#### Material for this task:
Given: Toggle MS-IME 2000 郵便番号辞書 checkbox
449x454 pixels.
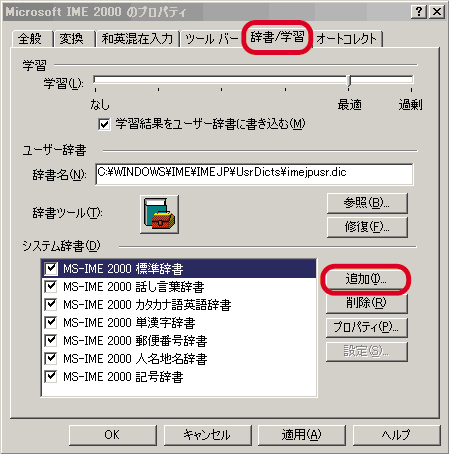Looking at the screenshot, I should pyautogui.click(x=51, y=340).
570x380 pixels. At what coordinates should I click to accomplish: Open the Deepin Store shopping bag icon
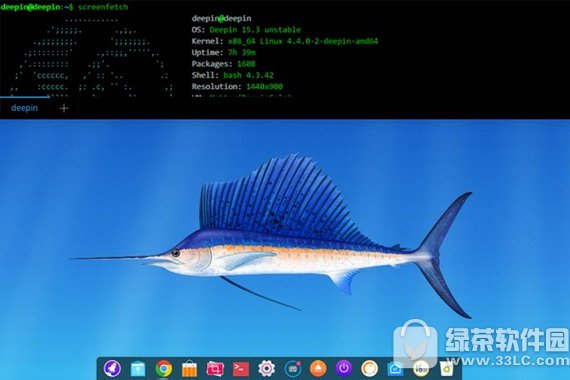tap(189, 369)
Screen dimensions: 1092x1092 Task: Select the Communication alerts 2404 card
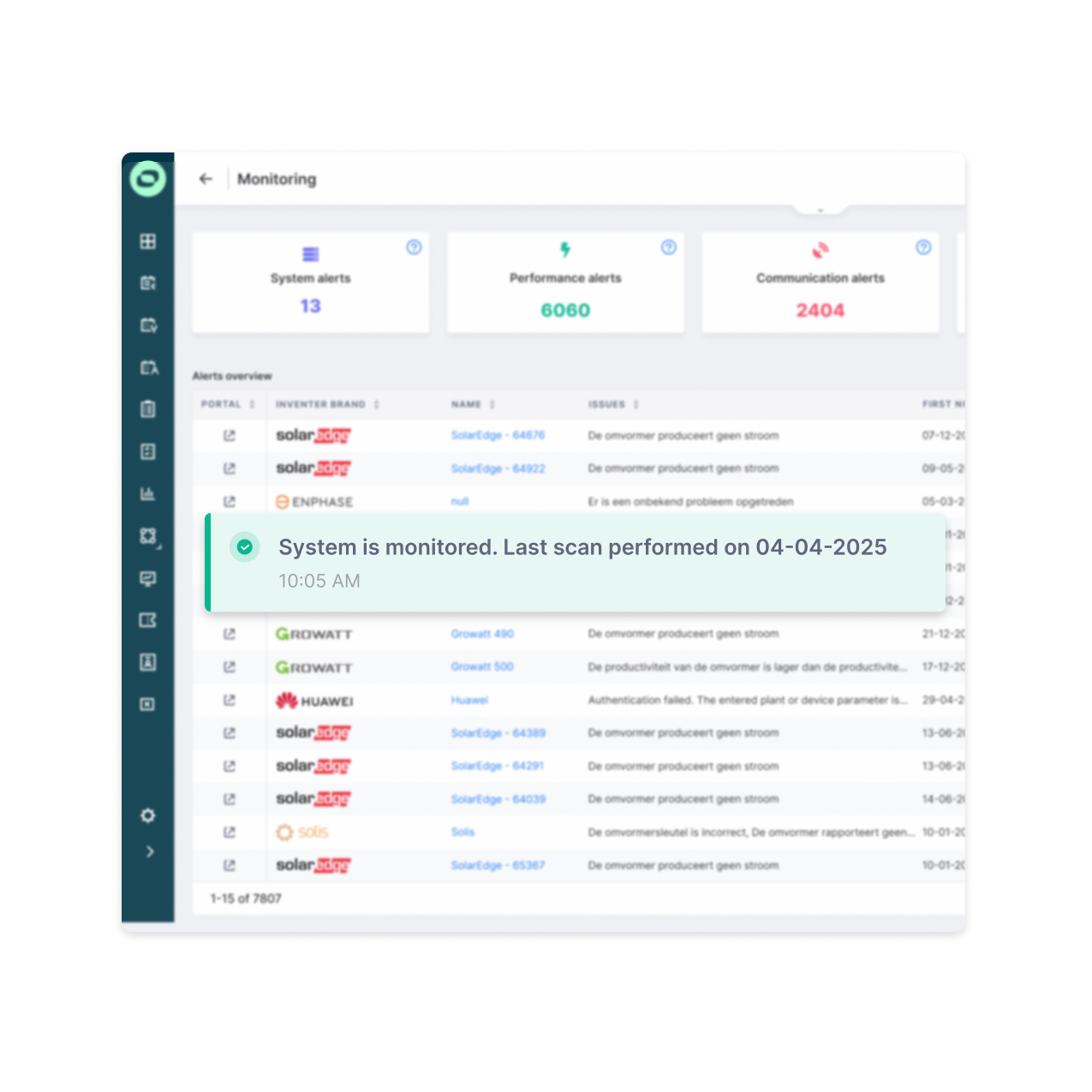point(820,283)
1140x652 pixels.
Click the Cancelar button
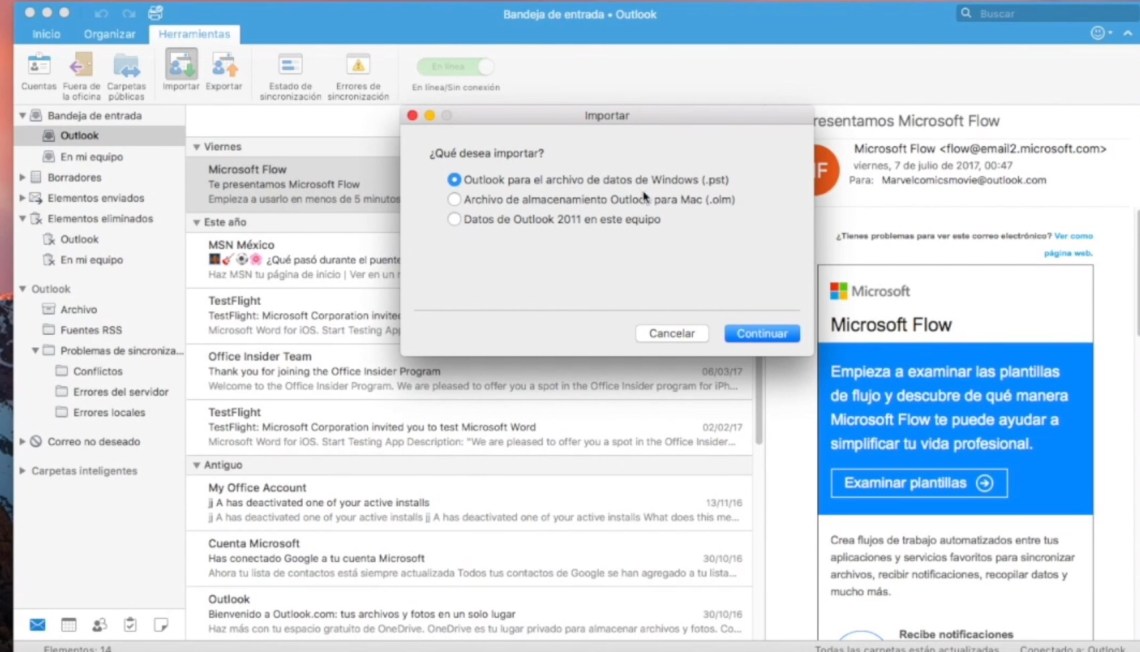tap(671, 334)
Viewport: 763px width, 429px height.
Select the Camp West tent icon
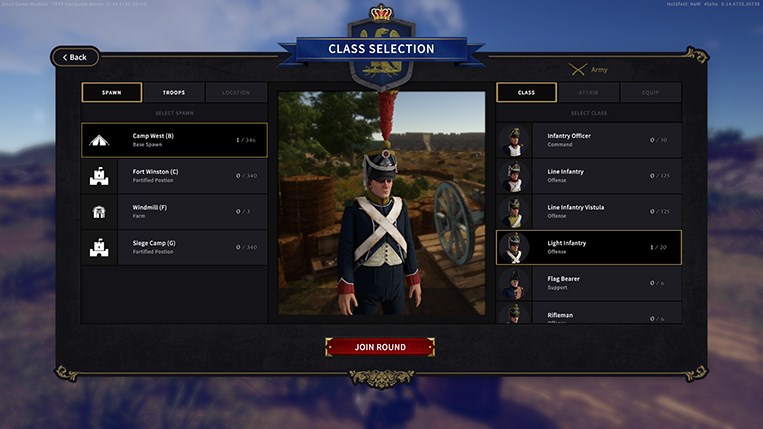click(x=99, y=141)
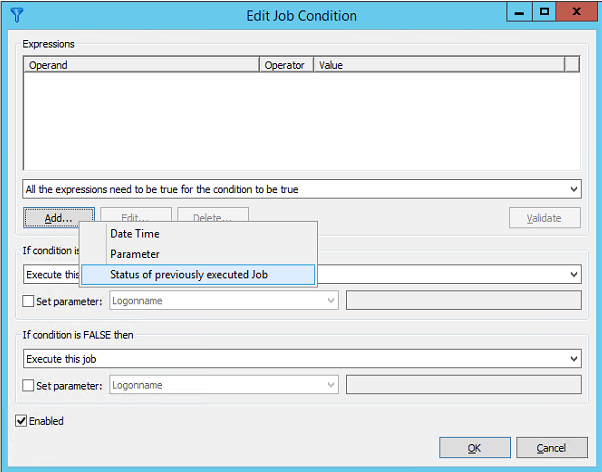This screenshot has width=602, height=472.
Task: Click the Validate button
Action: (544, 218)
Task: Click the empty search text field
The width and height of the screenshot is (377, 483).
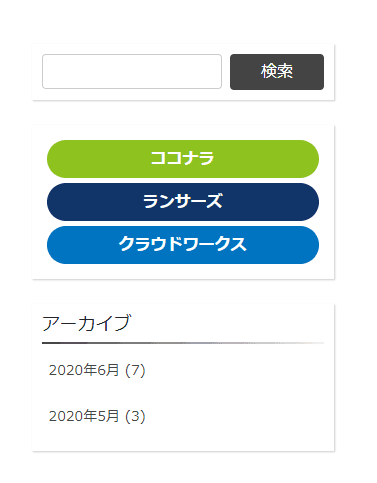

#### Directions:
Give the data above again, exactly, with every picture removed.

#### Response to the task:
Given: Toggle MS-IME 2000 郵便番号辞書 checkbox
449x454 pixels.
Looking at the screenshot, I should pyautogui.click(x=51, y=340).
570x380 pixels. At what coordinates should I click to accomplish: Open the Deepin Store shopping bag icon
tap(189, 369)
Screen dimensions: 1092x1092 Task: Select the Communication alerts 2404 card
point(820,283)
1140x652 pixels.
Click the Cancelar button
tap(671, 334)
Viewport: 763px width, 429px height.
Select the Camp West tent icon
click(x=99, y=141)
This screenshot has width=602, height=472.
Task: Click the Validate button
Action: (544, 218)
Task: Click the empty search text field
The width and height of the screenshot is (377, 483).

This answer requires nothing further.